PDMPs are poised to become more effective as their scope and breadth continue to expand.  Even now, some states are requiring PDMPs to alert health care professionals to aberrant behavior while still others (e.g. Iowa) are recommending that health care professionals be required to participate in  PDMP programs.  Research by Simeone and Holland (See, An Evaluation of Prescription Drug Monitoring Programs published in 2006 and Carnevale Associates’ brief) indicates that states may be able to increase PDMP effectiveness by increasing access to PDMP reports—disseminating them to both law enforcement and the treatment community.   In addition, the same research suggests states may also benefit from transitioning PDMPs from a “reactive” approach to “proactive” one, increasing the flow of information to local demand reduction efforts. 

PDMPs have already received considerable media attention for their role in preventing and combating “doctor shopping,” the practice of obtaining multiple controlled substance prescriptions from multiple doctors.  SAMHSA’s data suggest that doctor shoppers constitute a small portion of prescription drug abusers, with 55 percent of prescription drug abusers obtaining their drugs “for free from a friend or relative.”  However, there are indications that the doctor shopping may be a growing phenomenon.  Evidence from the Simeone and Holland study suggests that PDMPs effectively reduce drug use by modifying prescribing habits—reducing the surplus of abusable drugs and, in turn, reducing abuse.  With most users obtaining drugs for free, the simplest way for PDMPs to effect change is to modulate prescribing habits. 

Leveraging Aggregate Data

Though still in its infancy, de-identified aggregate PDMP data can provide a treasure trove of data to local prevention planners and law enforcement professionals.  While person-specific reports regarding individuals’ behavior are restricted to authorized personnel, PDMPs also house massive quantities of depersonalized information that can fuel data-driven coordinated programs at both the state and local level. 

Because PDMP data cover both use and prescribing habits, they can provide policymakers with near-real-time aggregate data on locations and trends in prescription drug abuse, as well as abuse “hot spots.”  For example, PDMP data may tell policymakers that aberrant use is on the rise in a particular community, allowing them to shift funding or programmatic focus to respond to real-time needs.  These PDMP data can inform the implementation, placement, and funding of a host of existing programs including: provider training and education, school-based programs, prescription drug take back programs, and law enforcement operations.  In the realm of prevention, PDMP data appear particularly well suited to existing data-driven prevention efforts including those under the purview of State Epidemiological Workgroups (SEOWs) and SAMHSA’s Strategic Prevention Framework (SPF), including SPF State Incentive Grants (SPF-SIG).  Similarly, in law enforcement, PDMP data have obvious value in data-driven policing, like Compstat. 

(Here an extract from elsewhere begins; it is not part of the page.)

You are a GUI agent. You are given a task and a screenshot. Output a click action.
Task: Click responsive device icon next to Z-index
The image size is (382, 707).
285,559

Finally, policymakers can also use PDMP data to close the feedback loop, monitoring the success of their policies, programs, and practices by monitoring abuse patterns. 

Conclusion

With prescription drug abuse initiations continuing unabated, PDMPs are a valuable tool to construct and monitor data-driven prevention, treatment, and law enforcement activities.  While PDMPs alone will not end the prescription drug epidemic, they can help inform local demand reduction policy about how to best target resources to mitigate use and its damaging effects.  CALLC recommends that national drug control policy focus on developing training and technical assistance regarding how best to utilize PDMP data, including guidance on streamlining access to de-identified aggregate data.  In addition, CALLC recommends developing and disseminating information on best practices for communities that are seeking to curb prescription drug abuse.  In these fiscally austere times, PDMPs offer policymakers the ability to craft strategic policies—maximizing their funding and yielding effective programs.